EXERCISE REQUIREMENTS
Carry on the passage about working at a 48 kHz sample rate instead of 44.1 kHz, starting right after its final sentence.

TEXT SHOWN
╭──

Slightly higher quality – which adds up with complex projects with lots of plugins.
Easy to calculate the number of samples per millisecond (i.e. no ugly decimal places).
Easy to calculate samples per video frame at 24 frames per second (exactly 2000 samples per frame).
Easy to calculate samples per cycle (an A note at 440 Hz is exactly 220 samples long).
Downsampling to 44.1 kHz is better quality than upsampling 44.1 to 48 kHz.
It’s slowly becoming “the new standard”.
Disadvantages of working at 48 kHz:
Reduced compatibility with various streaming services and older audio hardware like vintage samplers.
This means you will likely end up with copies of your samples at different sample rates, which can eat up storage space.
More CPU usage spent processing audio as you mix, which may overload less powerful computers resulting in clicks.
One of my main arguments is that 44.1kHz is an arbitrary restriction from the CD era, yet we’ve come so far since then with digital audio technology. As stated, 48000 Hz is most often used in video production, and digital video has become a big money-spinner, employing many sound designers, composers, and audio engineers.

╰──

DATA SEGMENT
╭──

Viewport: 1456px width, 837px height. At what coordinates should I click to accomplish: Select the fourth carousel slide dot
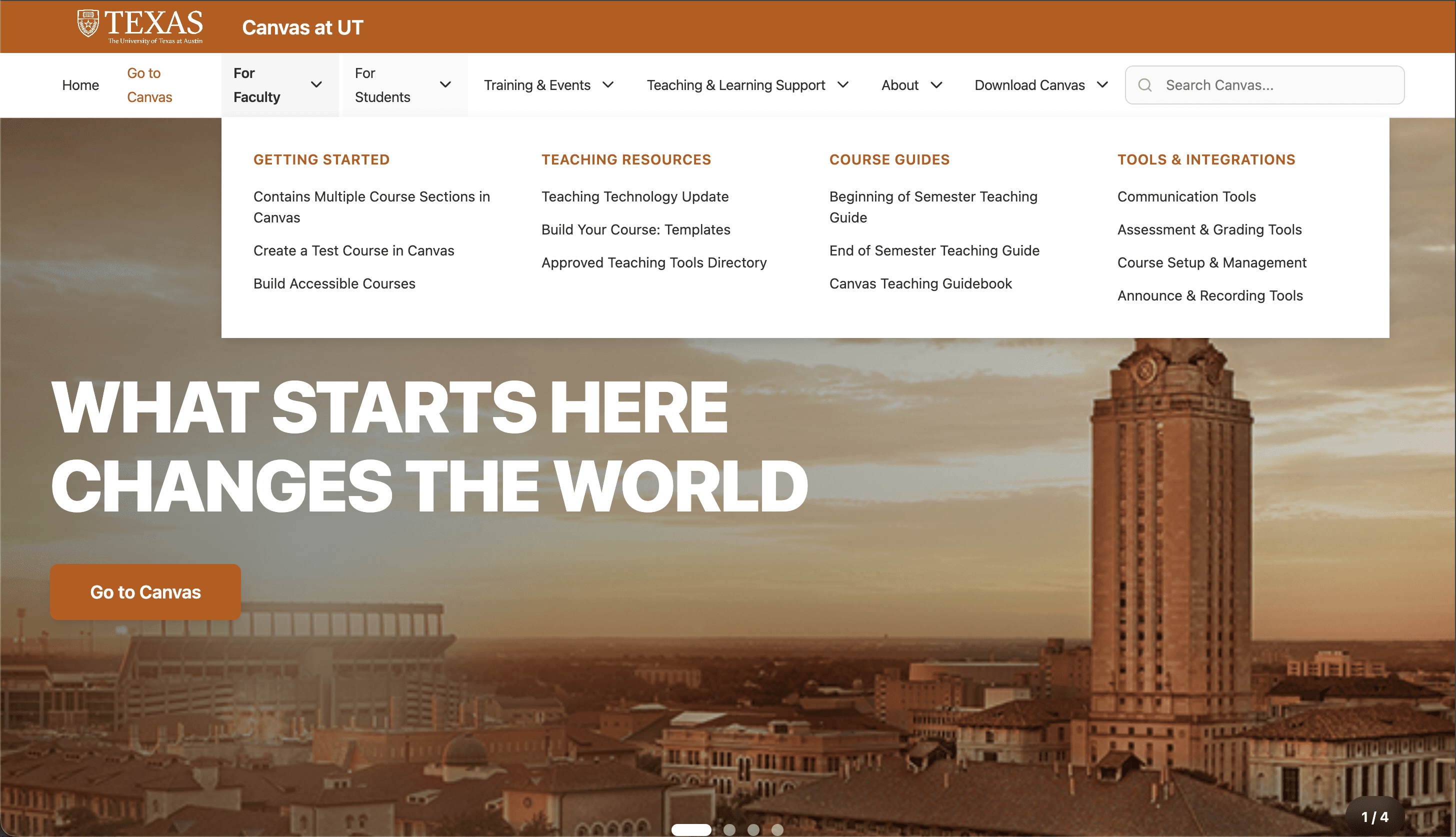coord(777,830)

╰──

RIGHT ANSWER
Let’s just say you end up working in this industry, and the DAW you use is the same DAW that pays your bills. Are you going to constantly switch sample rates whenever you go to make music, just to satisfy the nerds at Sony who originally decided on 44.1kHz way back in the ‘70s? No disrespect intended, but let’s face it, they are nerds.
It’s easy enough to change the final rendered waveform to other sample rates, regardless of what you are working at. You can do this with a dedicated wave editor like Audition or WaveLab, or you can check the render settings in your DAW for a different output file format.
It’s also a matter of fact that 48kHz is higher-resolution audio than 44.1kHz, and because they are so close to each other, it’s not unreasonable to reach for the higher resolution option based on pure convenience if nothing else.
Having said all this, I think it’s totally fair to say that the difference is minute or insignificant. You particularly may not notice the difference if you have a simple acoustic song with one vocal track.
But with music that is more textually dense, or just has more plugins and processing, it’s at least scientifically accurate to say that you would have a higher resolution or higher ‘quality’ waveform. Now, our idea of quality differs from this mathematical definition, though they are at least correlated up to a certain point.
On that note, there are a few myths I see repeated in the course of this debate that I want to deal with right here and now because I am sick to death of them. These involve common misconceptions about how working at different sample rates and rendering in different formats can affect the quality of the audio.
Myth 1: “We Can’t Hear Higher Frequencies So Higher Sample Rates Are Pointless”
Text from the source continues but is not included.